Zwei Prozesse wegen Wiederbetätigung, beide Male wegen via WhatsApp verschickter Nachrichten. Die vier in Salzburg Angeklagten kamen etwas glimpflicher davon als jene zwei, die sich in Wiener Neustadt verantworten mussten.

Tennengau/Salzburg: Nazi-Postings via WhatsApp
Wiener Neustadt/NÖ: Nazi-Postings

Tennengau/Salzburg: Nazi-Postings via WhatsApp

Gleich vier Männer zwischen 27 und 30 Jahren aus dem Tennengau standen in der letzten Woche vor wegen Wiederbetätigung Gericht. Der Vorwurf: Der Austausch von NS-verherrlichenden Nachrichten via WhatsApp. Dafür gab’s für alle drei jeweils acht Monate bedingt. Die vier Männer waren geständig, und 

„[ü]berdies rechnete das Gericht den Angeklagten auch mildernd an, dass diese von sich aus bereits vor Anklageerhebung das ehemalige Konzentrationslager Mauthausen besucht und dort für sich einen geführten Rundgang organisiert hatten, der sie, so Staatsanwalt Neher, ‚augenscheinlich beeindruckt hat‘“.(sn.at, 11.12.20) 

Wäre interessant zu erfahren, wie sich die „augenscheinliche“ Beeindruckung bemerkbar gemacht hat!

Wiener Neustadt/NÖ: Nazi-Postings

Sein Freund stand bereits vor Gericht, nun musste sich der Zweite aus dem Duo, ein 39-Jähriger aus dem Steinfeld (Bez. Wiener Neustadt), nach dem Verbotsgesetz vor Gericht verantworten. 

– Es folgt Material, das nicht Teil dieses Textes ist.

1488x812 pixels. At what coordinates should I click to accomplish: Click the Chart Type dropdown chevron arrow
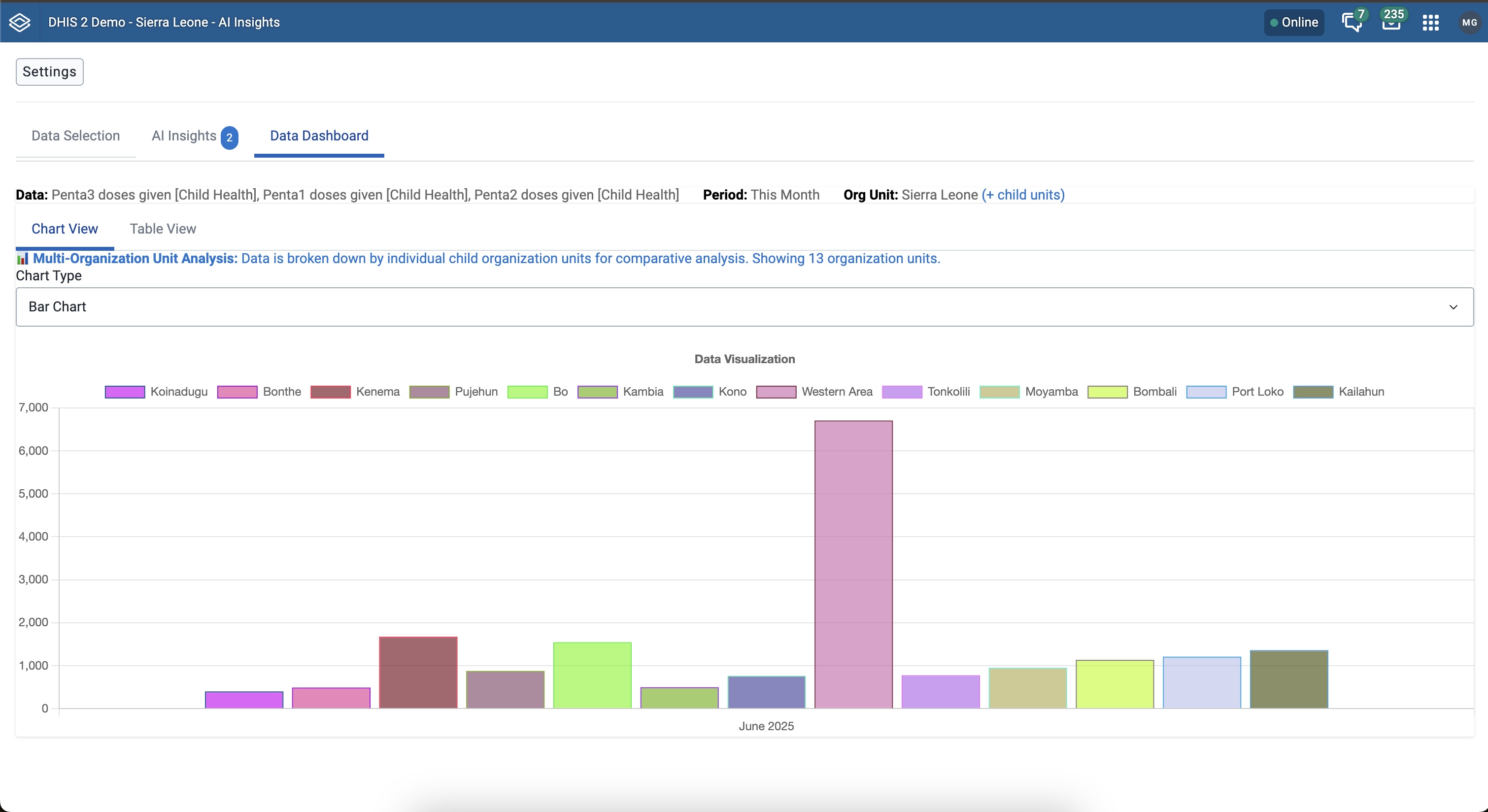point(1453,306)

Ihm wurde seitens der Staatsanwaltschaft vorgeworfen, über WhatsApp eine Vielzahl an Bildern, Videos und Nachrichten mit nationalsozialistischem Inhalt verschickt zu haben. Zum Beispiel am 20. April die Frage „Wer hat denn heute Geburtstag?“ (Adolf Hitler, Anm. d. Red.) oder ein Bild von Hitler mit dem Beisatz „Guter Junge“ und Ähnliches. (noen.at, 13.12.20)

Die zur Verteidigung vorgebrachten Gründe: Sarkasmus, ein blöder Schmäh. Nachdem auch zahlreiche einschlägige Dateien auf Computer und Handy des Angeklagten gefunden wurde, hielt die Richterin die Erklärung des Angeklagten wohl auch eher für einen Schmäh und verhängte – wie schon beim Komplizen des 39-Jährigen – 14 Monate bedingt (nicht rechtskräftig).

P.S.: Beide nunmehr Verurteilten seien bereits in ihrer Jugend in der rechtsextremen Szene unterwegs gewesen, aber hätten damit nach Eigenangaben nichts mehr tun. Auch ein Schmäh?